On 11/06/2025 15:21, Christian König wrote:
> On 6/11/25 16:00, Tvrtko Ursulin wrote:
>> Running the Cyberpunk 2077 benchmark we can observe that the lookup helper
>> is relatively hot, but the 97% of the calls are for a single object. (~3%
>> for two points, and never more than three points. While a more trivial
>> workload like vkmark under Plasma is even more skewed to single point
>> lookups.)
>>
>> Therefore lets add a fast path to bypass the kmalloc_array/kfree and use a
>> pre-allocated stack array for those cases.
> 
> Have you considered using memdup_user()? That's using a separate bucket IIRC and might give similar performance.
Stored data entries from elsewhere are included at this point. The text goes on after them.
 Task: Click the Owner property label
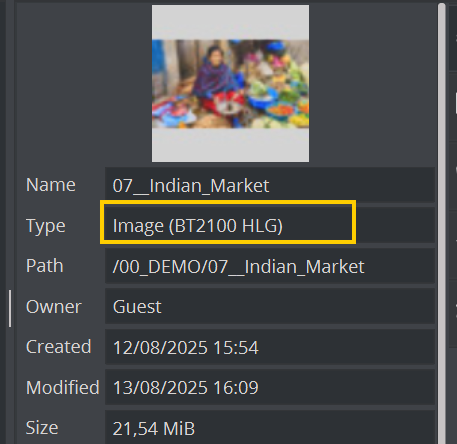point(54,306)
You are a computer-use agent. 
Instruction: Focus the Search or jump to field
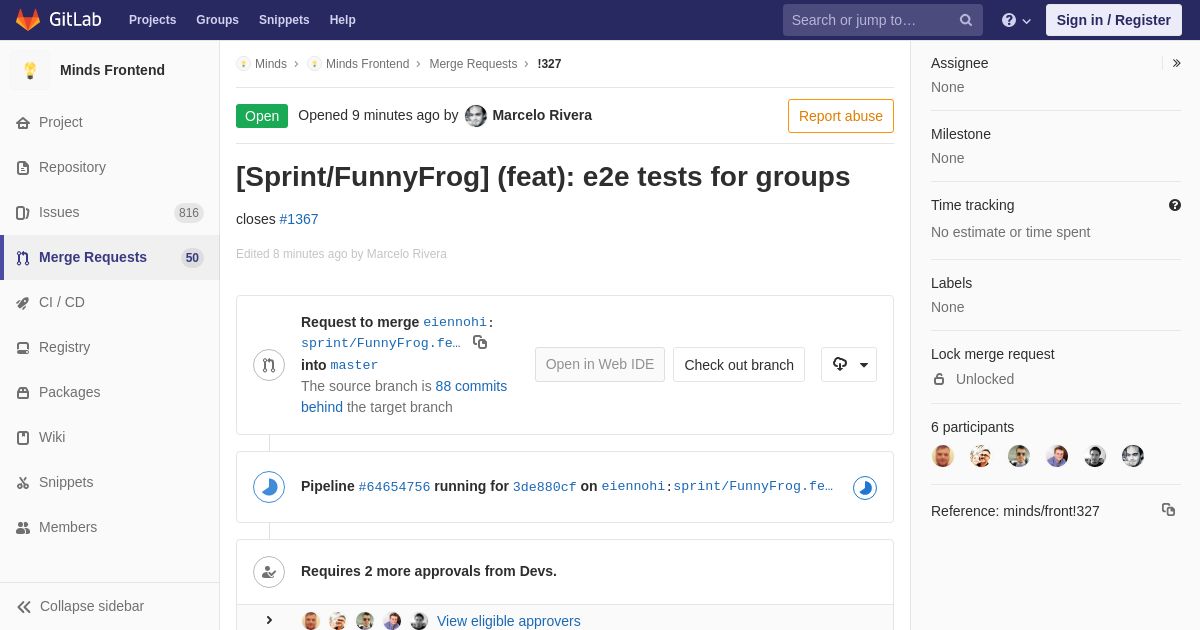(x=870, y=20)
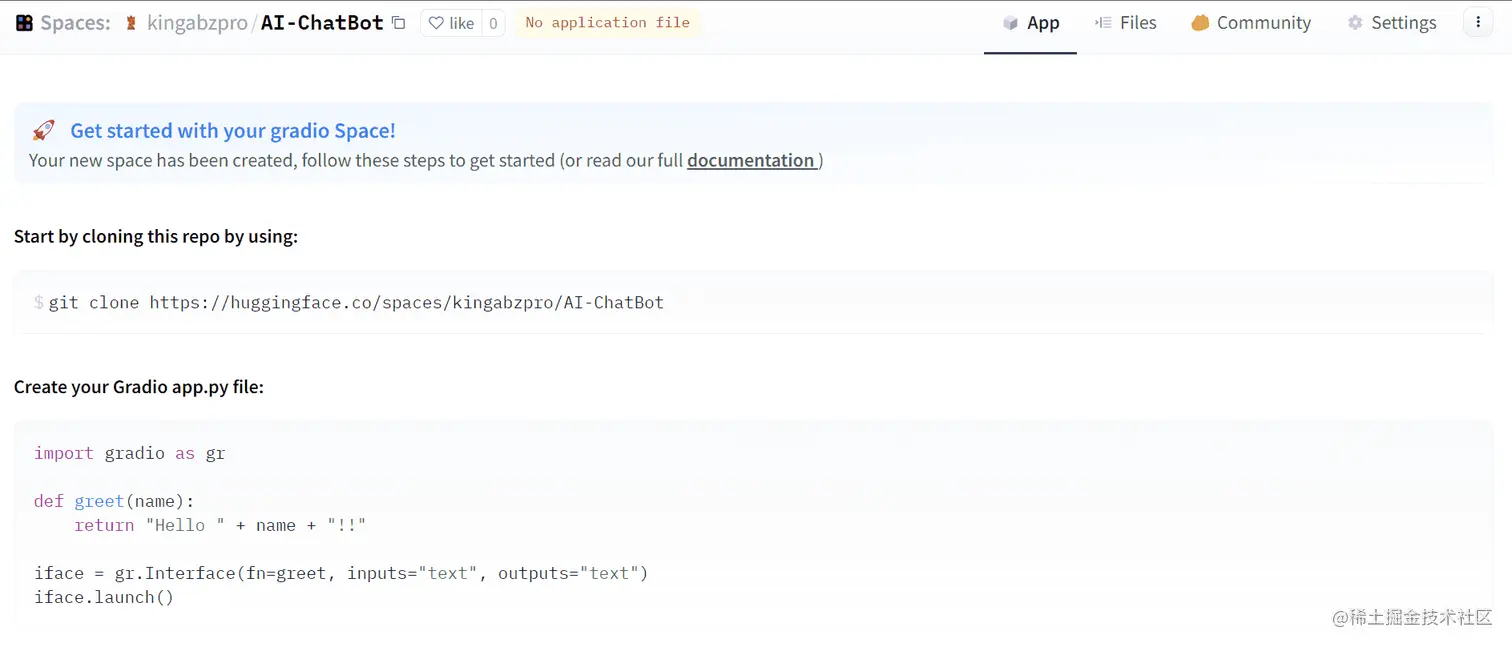Open the kingabzpro profile link
The width and height of the screenshot is (1512, 647).
click(197, 23)
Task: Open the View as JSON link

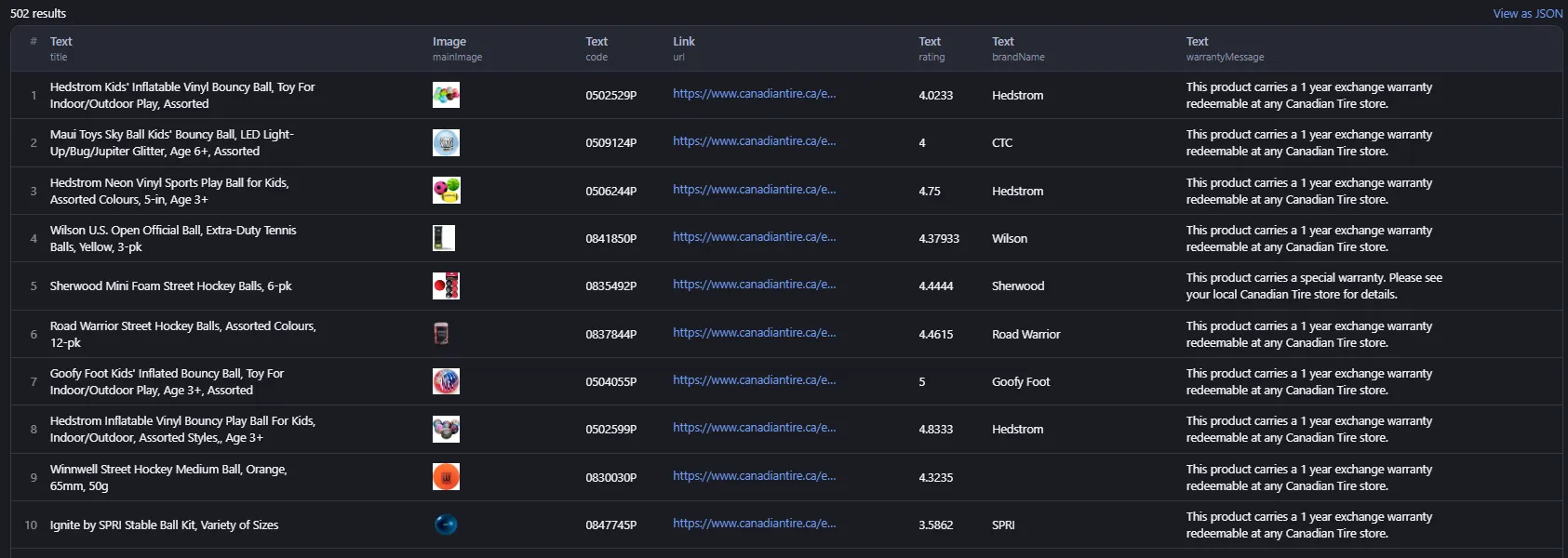Action: coord(1527,13)
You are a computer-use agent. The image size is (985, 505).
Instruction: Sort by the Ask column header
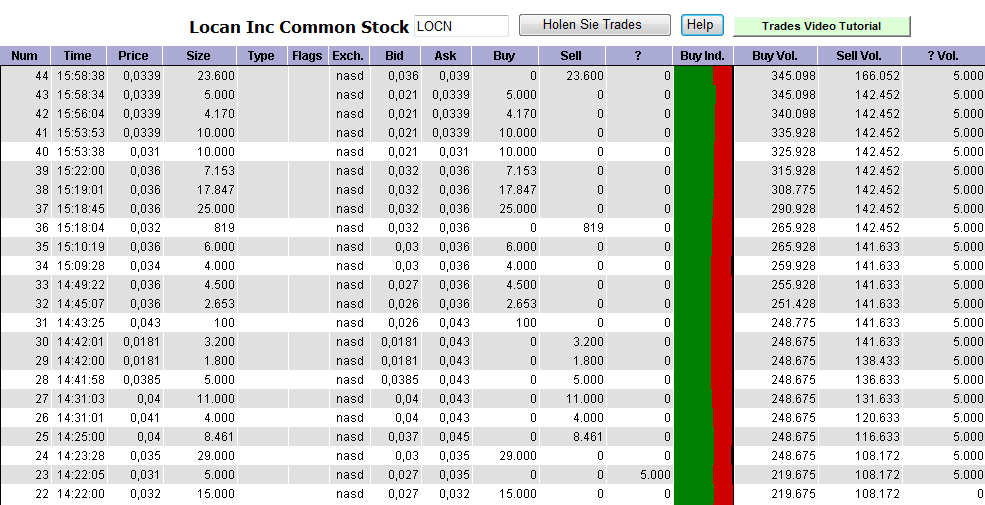(446, 56)
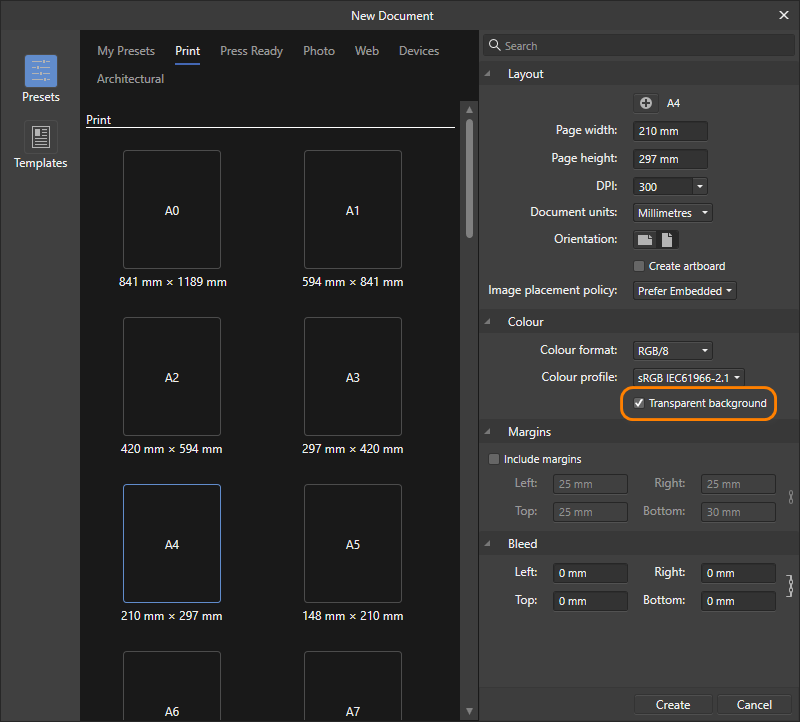Click the add preset plus icon
This screenshot has width=800, height=722.
(x=645, y=102)
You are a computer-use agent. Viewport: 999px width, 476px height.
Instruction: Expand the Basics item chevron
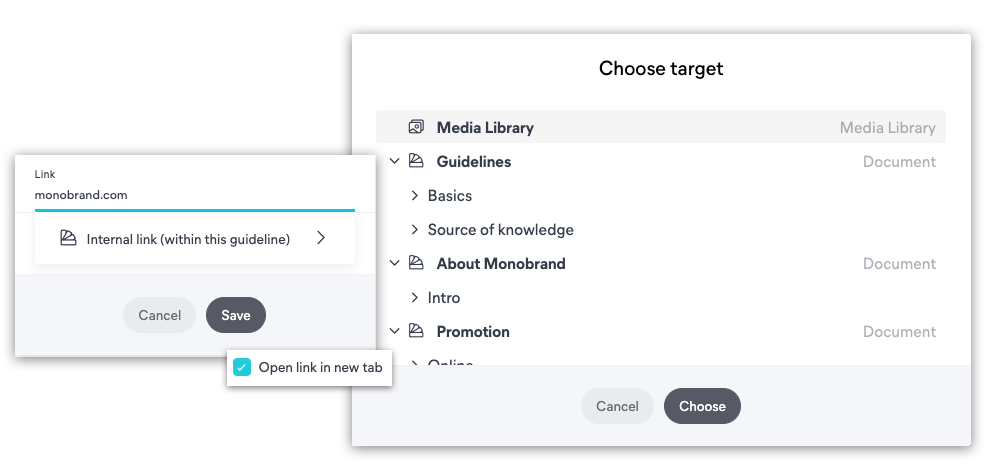point(415,195)
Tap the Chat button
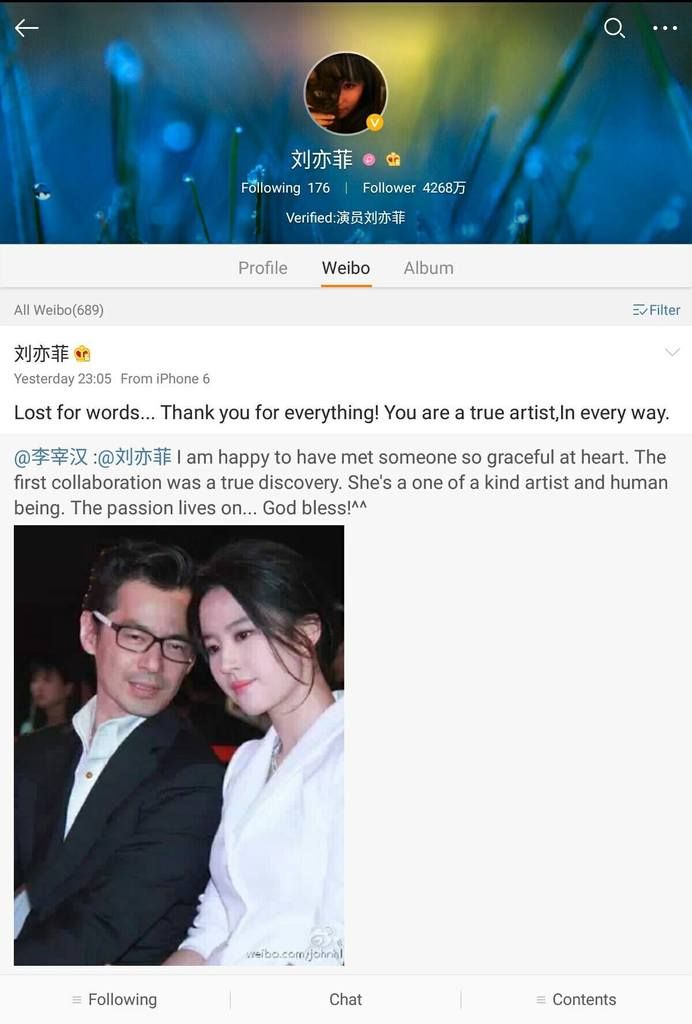Image resolution: width=692 pixels, height=1024 pixels. [345, 999]
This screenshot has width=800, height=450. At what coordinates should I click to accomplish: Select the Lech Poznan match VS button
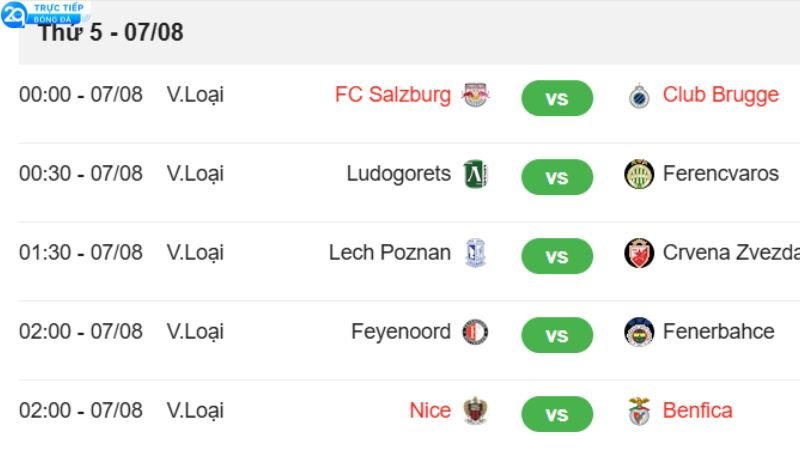557,256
I haven't but I can try it. I would be surprised if it made a (positive) 
difference though.

And I realised I need to repeat the benchmarks anyway, since in v4 I had 
to stop doing access_ok+__get_user, after kernel test robot let me know 
64-bit get_user is a not a thing on all platforms. I thought the gains 
are from avoiding allocations but, as you say, now I need to see if 
copy_from_user doesn't nullify them..

> If that is still not sufficient I'm really wondering if we shouldn't have a macro for doing this. It's a really common use case as far as I can see.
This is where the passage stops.